Kentucky parents might expect that after a divorce, the amount of conflict they have with each other might dissipate. Unfortunately, this is often not the case. However, they must be careful to avoid exposing their children to that turmoil. They should also not use their children as messengers or as sounding boards for their frustration. Parents who need additional support should turn to friends or a therapist.
Although it may be difficult, parents should also work on giving each other the benefit of the doubt. One may disagree with the other's choices or excuses for schedule changes, but it is best to assume that these are being done in good faith. Furthermore, they should not abandon efforts to co-parent. Being present in their child's life is important, and children also benefit from seeing their parents cooperate.
Parents may want to create a parenting plan that covers many of the areas of dispute that might arise. This could include areas such as visitation with other family members, rules for new partners or stepparents, school issues, health care and discipline. Parents should also plan how they will handle conflict as it arises. The agreement can be changed as needed.

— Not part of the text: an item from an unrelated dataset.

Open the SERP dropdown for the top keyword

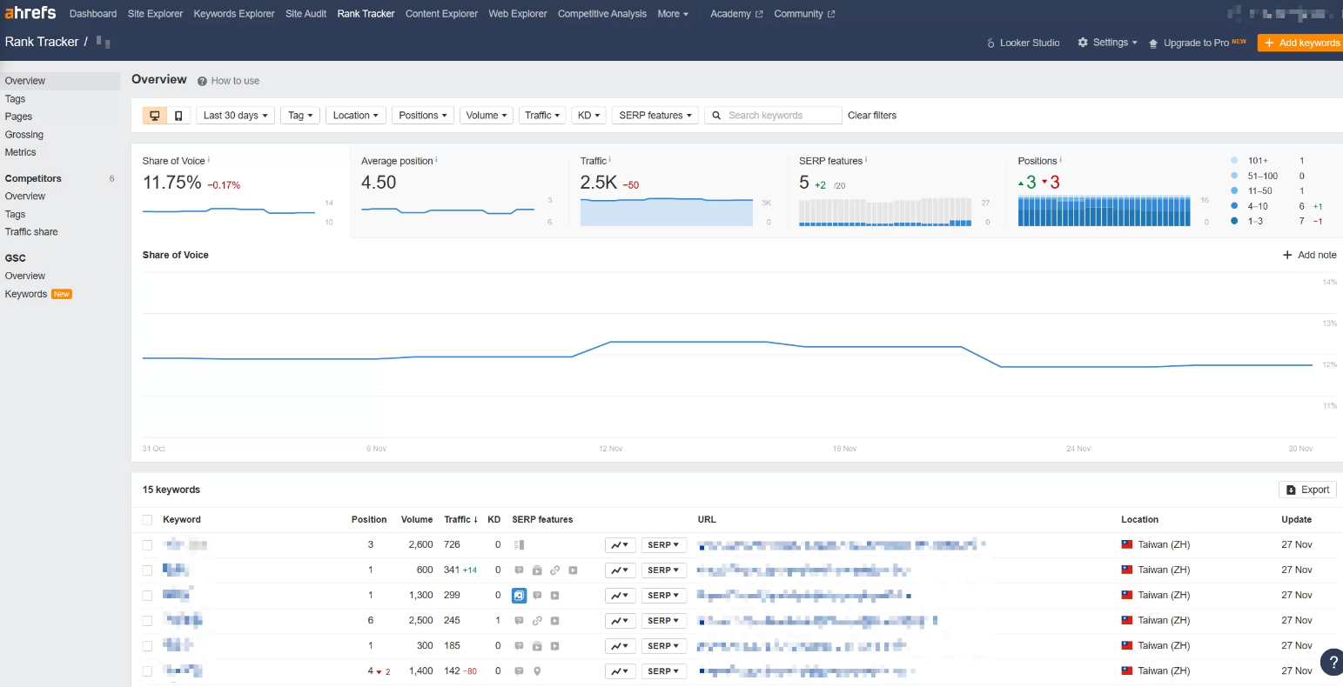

Mediation might be one way parents can work together during the divorce and come to an agreement without litigation. The underlying principle of mediation is cooperation, and this is in contrast to the adversarial approach of litigation that emphasizes a winner and a loser. Parents might be able to take skills learned through mediation and use them after the divorce as well. Mediation can be helpful even if parents only agree on some issues and must go to litigation for others. However, if one parent is uncooperative or if there are serious issues such as abuse or concerns about international abduction, it might not be possible.